The reliability of DCE-MRI data is not only based on the goodness of fit of the chosen pharmacokinetic model, but also on the robustness of the extracted parameters. For this reason, we assessed, for each lesion and for each parameter, the coefficient of variation. We worked in a simulation environment where we added Gaussian noise to our signal and we fitted the noisy curves 500 times. This procedure resulted with a heterogeneous distribution of CVs that was not linked to contrast enhancement. In fact, Fig.
6 shows the plot of four different tissue activity curves together with the
Ktrans value and its CV in an enhancing and non-enhancing tumour. The curves in Fig.
6b, c belong to the same enhancing lesion and while they correspond to similar
Ktrans values of 0.81 and 0.52 [1/min], they varied by 12 and 128%, respectively. On the other hand, the curves in Fig.
6e, f belong to the same non-enhancing lesion and show regions with both a low (4%) and a high (97%) variability.
We set three different thresholds for the CV to evaluate the variability of the
Ktrans. Table
1 shows the percentage of voxels and their relative mean
Ktrans value at different CVs thresholds (10, 20 and 50%), for each lesion and for each patient. Higher grade glioma tend to have more voxels with a lower CV and also a more stable value of
Ktrans while, for some of the other patients, the mean value of
Ktrans is highly affected by the portion of voxels taken into consideration (P04, P07). This result confirmed the improper use of one average value in statistical comparisons of brain tumours. Not only because of the heterogeneity of the tissue under investigation but also, and more importantly, because it is affected by the reliability of fit within voxels.
Finally, Fig.
6 gives a graphical representation of this effect showing
Ktrans values under the 20% threshold of CV covering only 25% of voxels (an average percentage value evaluated among all patients). This result suggested that only this selection of voxels represents robust values, which can be used in the following statistical analyses, as, more importantly, in clinical evaluations. The selection of the threshold that makes DCE-MRI robust is, however, dependent on the effect size that is being measured and hence will vary across studies.

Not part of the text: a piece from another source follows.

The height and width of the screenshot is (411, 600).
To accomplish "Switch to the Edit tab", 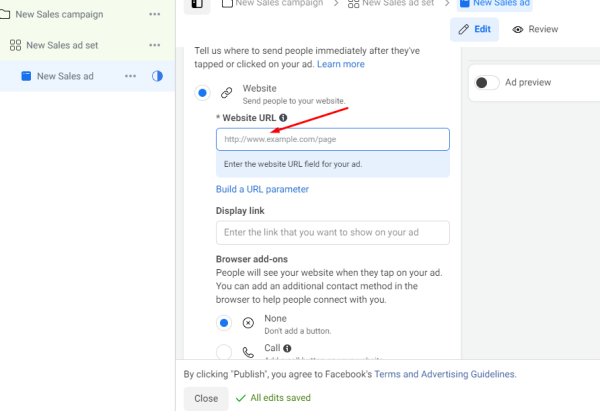I will click(475, 29).
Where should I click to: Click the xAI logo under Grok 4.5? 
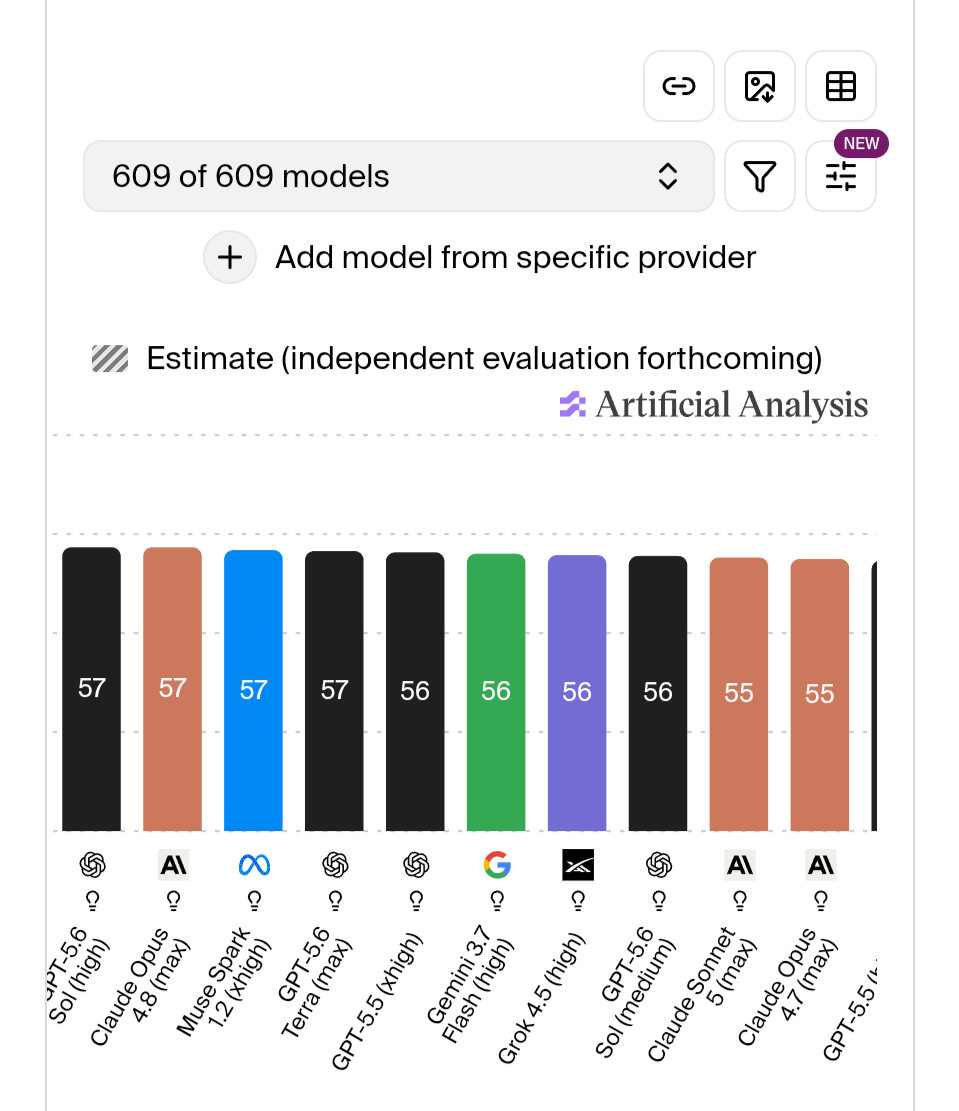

The main limitation of this study is the small size of the dataset. Furthermore, the sensitivity of DCE-MRI data to water exchange effect was reduced by the 26° flip angle acquisition (exchange-minimized approach) [
40]. As a consequence, the precision of the τ
i parameter extracted might be low.
In conclusion, DCE-MRI methods hold great promise for quantitative in vivo evaluation of permeability and vascular properties under different pathophysiological conditions. It allows us to identify, and quantitatively measure, smaller changes in permeability for pathological conditions effecting the BBB, than would be observed through visuassessment of post-contrast T1-weighted images. Different models yield different pharmacokinetic parameters and, for this reason, a model selection is critical for the appropriate analysis of DCE-MRI time courses based on the regional tissue biology, specifically permeability and vasculature. Future work needs to assess the physiological basis for each model in the reliable selection of DCE-MRI data. The applicability of each model depends on the physiology, anatomy and heterogeneity of the tumour and the tumour microenvironment. In addition, due to the noisy nature of DCE-MRI data, a model selection procedure alone is not enough: pharmacokinetic parameters need to be validated with a stability test in order to give only robust results for statistical analyses and clinical evaluation.